Selection:
□ □ □ □ □ □ □

Robertson says he no longer works with Robinson or wishes to and that the last time he heard from him was in July via a text message just before Robinson went to prison. 

“When you’re a supporter of Tommy there’s ‘good’ which is you, your white neighbours and your cul-de-sac and then there’s ‘evil’ which is feminists, Muslims, brown people and people who want to see the destruction of your society and that is something that can be really easily believed by the most reasonable of people – police officers, civil servants, people in marketing. So many people I’ve met along my journey would sympathise with those ideas and the content we created because it’s propaganda,” he says.

“It’s not really about Tommy. Tommy is a result of very good PR and marketing and advertising methods and it could be applied to anyone else on the right and he could be replicated in a million ways. [Don’t] focus your energies on him, but focus your energy on how information can be used and spread.”

Stephen Yaxley-Lennon is due to be released from prison at the end of September 2019, having been sentenced to nine months at the Old Bailey in July for contempt of court. Having begun his video journey targeting journalists, he ended it by wearing a t-shirt declaring ‘Convicted of Journalism’ to his sentencing.

His former producer, and the man who made ‘Tommy Robinson’ rich and internationally known, believes Robinson’s reputation has been “decimated”.

“The PR work was incredibly successful and it absolutely was the reason that he was famous again and palpable because we masked the reality of his support base and the reality of the far-right, which is the street,” Robertson says. “We never did anything on the street. Don’t go out on the street. Don’t go to protests. Don’t hold an event. Don’t go to prison. Then no one will see what your supporters are like and then we can say we have supporters of all races and all backgrounds. So, when he went to prison, people will see the reality.”

Robertson still thinks ‘Tommy Robinson’ is dangerous.

“I wanted to take him away from being a political figure, arguing with the left and the right, and take him into mainstream culture”

□ □ □ □ □ □ □

[Source records]
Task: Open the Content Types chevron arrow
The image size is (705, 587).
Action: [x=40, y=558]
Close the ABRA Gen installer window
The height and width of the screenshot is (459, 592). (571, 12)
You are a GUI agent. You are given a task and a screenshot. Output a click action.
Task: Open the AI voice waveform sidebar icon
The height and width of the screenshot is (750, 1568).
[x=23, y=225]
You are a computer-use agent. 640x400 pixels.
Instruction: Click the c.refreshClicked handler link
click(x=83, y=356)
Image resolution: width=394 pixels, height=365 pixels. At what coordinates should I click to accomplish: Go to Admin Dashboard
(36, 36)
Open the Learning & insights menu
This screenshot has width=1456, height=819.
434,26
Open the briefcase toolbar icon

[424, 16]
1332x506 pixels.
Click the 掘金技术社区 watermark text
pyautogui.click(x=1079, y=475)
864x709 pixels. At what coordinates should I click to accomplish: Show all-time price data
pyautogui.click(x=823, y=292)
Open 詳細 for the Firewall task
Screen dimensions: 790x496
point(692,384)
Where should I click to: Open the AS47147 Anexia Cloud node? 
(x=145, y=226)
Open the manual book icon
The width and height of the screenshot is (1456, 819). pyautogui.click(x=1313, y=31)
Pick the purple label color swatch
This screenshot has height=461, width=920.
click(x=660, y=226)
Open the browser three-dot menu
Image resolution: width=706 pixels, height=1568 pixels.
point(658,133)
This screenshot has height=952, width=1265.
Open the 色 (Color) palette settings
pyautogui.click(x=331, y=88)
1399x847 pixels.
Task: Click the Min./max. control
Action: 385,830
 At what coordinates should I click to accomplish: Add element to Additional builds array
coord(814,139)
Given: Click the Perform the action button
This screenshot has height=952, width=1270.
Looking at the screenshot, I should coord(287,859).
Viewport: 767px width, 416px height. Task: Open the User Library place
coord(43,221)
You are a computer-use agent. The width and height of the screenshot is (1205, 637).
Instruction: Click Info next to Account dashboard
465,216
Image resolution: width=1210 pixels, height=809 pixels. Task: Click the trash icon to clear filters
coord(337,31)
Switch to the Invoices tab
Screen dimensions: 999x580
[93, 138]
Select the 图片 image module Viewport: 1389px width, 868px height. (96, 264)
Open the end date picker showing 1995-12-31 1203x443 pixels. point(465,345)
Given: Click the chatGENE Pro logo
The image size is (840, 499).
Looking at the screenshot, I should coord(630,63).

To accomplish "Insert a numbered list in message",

□ □ □ □ □ □ □

Challenge 1:
According to the piece on Tommy Robinson's former producer, when is Stephen Yaxley-Lennon due to be released from prison?
Challenge 2:
Put the source records, from their first line through the line containing "The height and width of the screenshot is (459, 592).", into a Markdown table with the columns Row and Line, skipping blank lines.

Task result 1:
At the end of September 2019.

Task result 2:
| Row | Line |
|---|---|
| 1 | Task: Open the Content Types chevron arrow |
| 2 | The image size is (705, 587). |
| 3 | Action: [x=40, y=558] |
| 4 | Close the ABRA Gen installer window |
| 5 | The height and width of the screenshot is (459, 592). (571, 12) |